§ WORK INSTRUCTIONS: All of the data should be output character for character, except the pictures.

DATASET ENTRIES: Begin

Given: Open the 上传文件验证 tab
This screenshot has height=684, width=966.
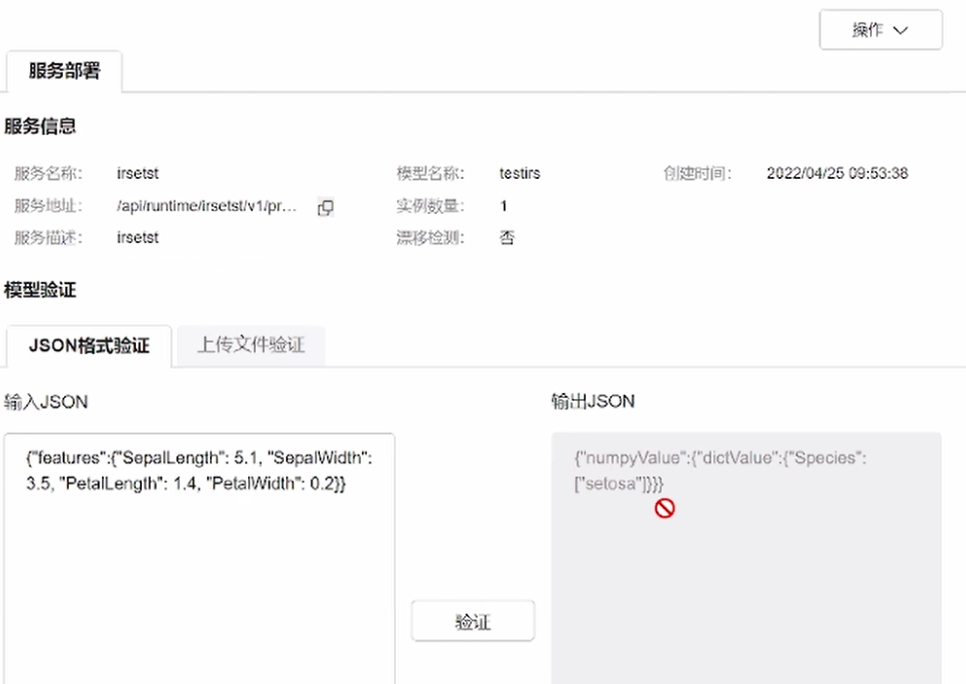Looking at the screenshot, I should tap(250, 346).
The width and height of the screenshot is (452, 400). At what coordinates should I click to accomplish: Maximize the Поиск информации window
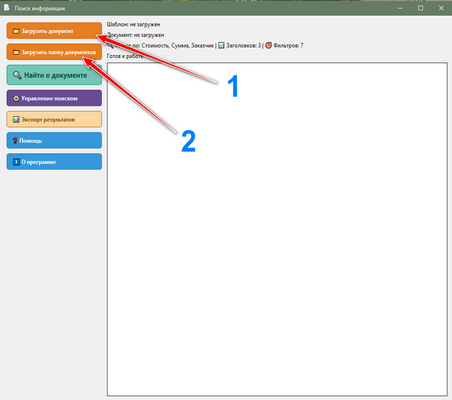[x=421, y=8]
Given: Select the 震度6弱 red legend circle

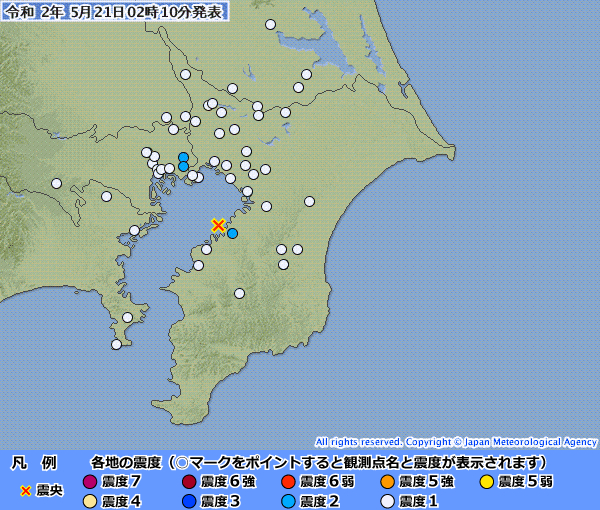Looking at the screenshot, I should click(x=288, y=482).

DATASET ENTRIES: End

§ EXERCISE SOLUTION:
Given: Open the 上传文件验证 tab
This screenshot has height=684, width=966.
Looking at the screenshot, I should tap(250, 346).
The width and height of the screenshot is (452, 400). At what coordinates should I click to accomplish: Maximize the Поиск информации window
[x=421, y=8]
Given: Select the 震度6弱 red legend circle

Looking at the screenshot, I should click(x=288, y=482).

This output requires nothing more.